Majalah Farmasetika – Wabah dengan dampak yang luar biasa seperti COVID-19 menyegarkan ingatan kita tentang vitalnya komunikasi risiko dalam rangka memberikan pemahaman kepada masyarakat sehingga mereka dapat mengambil keputusan yang tepat untuk melindungi diri sendiri tanpa menimbulkan kepanikan.
Perkembangan teknologi informasi telah menata ulang cara kita berkomunikasi satu sama lain. Akselerasi daya jangkau media massa dan internet membuat diseminasi informasi menjadi jauh lebih mudah dan cepat. Perdebatan bentuk bumi sudah selesai di dunia maya. Bumi jelas-jelas kembali menjadi ‘datar’ di era web 2.0 yang mengusung semangat egaliter, keterbukaan, dan partisipasi publik.
Kemudahan diseminasi informasi adalah kelemahan sekaligus kelebihan internet. Sebagian pengguna internet dan media sosial sering kali menyebarkan berita tanpa berfikir untuk memvalidasi kebenaran berita yang disampaikan. Tak utuhnya informasi dapat menimbulkan persepsi menyimpang yang dalam ranah pengobatan dapat menjelma menjadi bencana mengerikan. Melimpahnya arus informasi dapat menjelma “infodemik” atau banjir informasi yang menyulitkan kita untuk memilah mana informasi yang layak dipercaya dan mana yang tidak.
Tantangan dalam bidang komunikasi juga dipengaruhi aspek budaya yang beragam. Budaya komunikasi konteks tinggi seperti Jepang atau Korea Selatan misalnya sangat kaya dengan makna yang tidak selalu disampaikan secara tersurat. Sementara budaya negara-negara di Amerika atau Eropa cenderung menerapkan komunikasi konteks rendah yang relatif lugas.

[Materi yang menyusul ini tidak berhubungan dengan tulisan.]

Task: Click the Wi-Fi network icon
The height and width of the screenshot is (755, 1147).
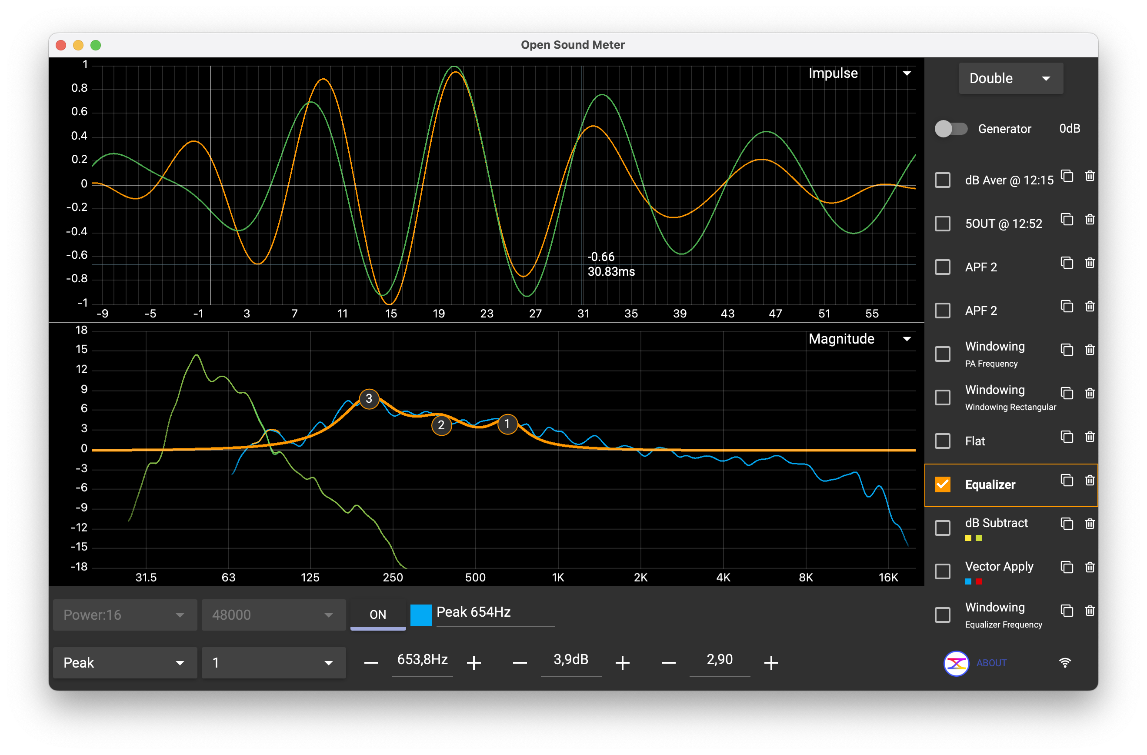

Komunikasi kesehatan dapat hadir dalam berbagai bentuk seperti proses penyampaian pesan dari tenaga kesehatan seperti dokter, apoteker atau perawat kepada pasien. Atau misalnya ketika penyuluh kesehatan menyampaikan perilaku hidup bersih dan sehat (PHBS) kepada masyarakat. Selain itu dapat juga ketika suatu organisasi seperti Kementerian Kesehatan meluncurkan Program Indonesia Sehat dengan Pendekatan Keluarga (PISPK) melalui berbagai kanal komunikasi.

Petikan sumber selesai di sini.